▸ Exercise description
Continue the forum thread on diagnosis coding for an infant hip ultrasound from where it stops.

▸ Text section
# 76885 (us exam infant hips) on a 7 month old



## dlk (Sep 28, 2009)

Does anyone know what the appropriate diagnosis code would be for a 7 month old who had a US exam of her hips?  The surgeon has used 763.0, but the insurance company is refusing to pay stating Dx inconsistent with patient age.  Thanks.


----------



## jgf-CPC (Sep 28, 2009)

*US 7 mos*

That denial is true since it is no longer considered a newborn...Did you call the physician for signs or symptoms?


----------



## LScottCPC (Sep 28, 2009)

This exam is usually done to look for hip dysplasia in infants.  Look at V82.3 to see if this code applies to your situation.  I hope that this helps you a little.


----------



## dlk (Sep 28, 2009)

▸ Entries supplied
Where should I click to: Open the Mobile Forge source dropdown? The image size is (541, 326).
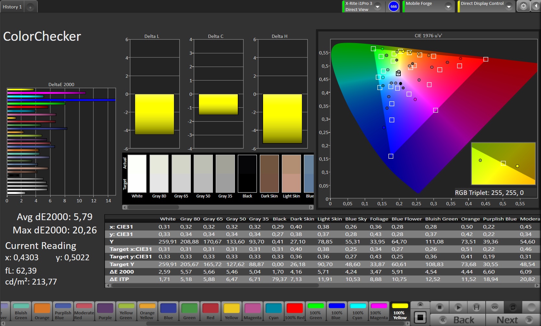pyautogui.click(x=448, y=6)
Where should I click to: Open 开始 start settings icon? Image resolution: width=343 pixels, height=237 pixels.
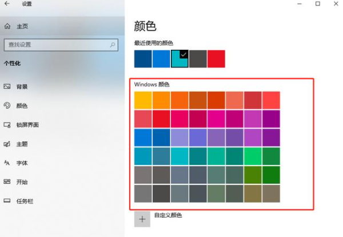7,182
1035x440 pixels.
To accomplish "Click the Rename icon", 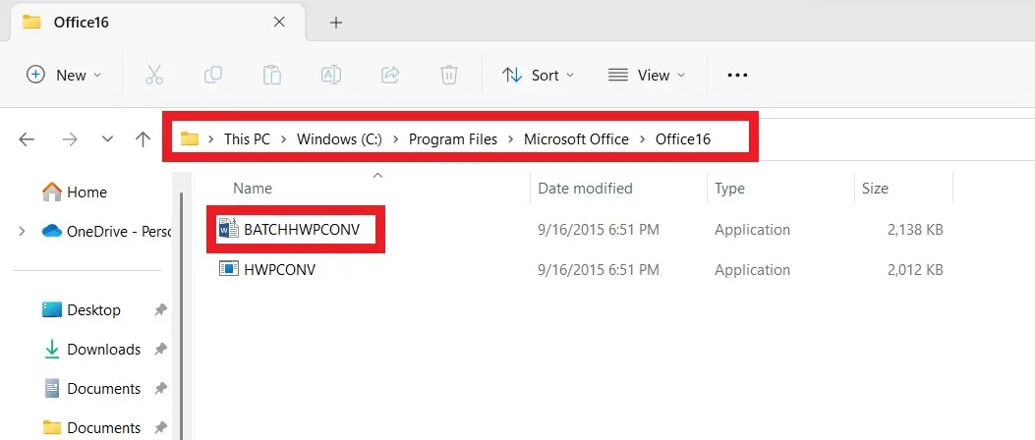I will [330, 75].
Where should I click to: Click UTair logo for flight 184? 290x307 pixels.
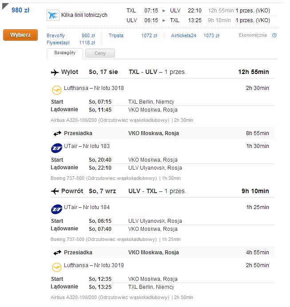[x=56, y=209]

▸ Result below
Thank you.    Apparently the doctor was "ruling out" hip dysplasia in this 7 month old following a breech birth.  Looks like we will have to go with symptoms?


----------



## LScottCPC (Sep 29, 2009)

In most of the exams that I have coded for this, there is usually a hip click, and sometimes a leg length discrepancy.  Good luck!


----------



## dlk (Sep 29, 2009)

The doctor wrote "no click" on the documentation.  I have put in a request for signs and/or symptoms for this exam.  Can't wait to find out what the reason was.


----------



## dlk (Sep 30, 2009)

Hip pain.  Thanks everyone!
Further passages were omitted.